Several limitations should be considered. First, the evaluation of non-motor symptoms was limited. Second, the unified tremor scale was lacked to compare the tremor characteristics of rET and tPD patients in order to summarize the specific difference. Third, not all the tPD patients were untreated, the study cannot completely rule out the potential residual effects of chronic dopaminergic drugs, thereby further studies with more drug-naïve patients and a follow-up investigation will be needed. Fourth, physiologic noise, including respiratory and cardiac fluctuations, might have influenced our results. Fifth, the relatively small sample size might limit the interpretation of our results.

Conclusion

As shown in our study, we found that both rET and tPD subjects exhibited common changes of decreased ReHo in the DMN, putamen and cerebellum, demonstrating the similar pathophysiological mechanisms of two tremor-related disorders.
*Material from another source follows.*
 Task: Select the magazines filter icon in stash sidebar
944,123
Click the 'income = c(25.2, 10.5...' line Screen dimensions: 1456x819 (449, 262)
Remarkably, tPD patients displayed more decreased neural activities in motor-related cortical areas (SMA and M1), suggesting that the particular clinical symptoms of tPD, such as bradykinesia, postural and gait disruptions, might be derived from the dysfunction of SMA and M1. As a result, the decreased ReHo may play a more specific role in following any brain damage caused by rET and tPD, and may, therefore, be used as biomarkers for the diagnosis of these movements disorders, as well as their clinical assessment.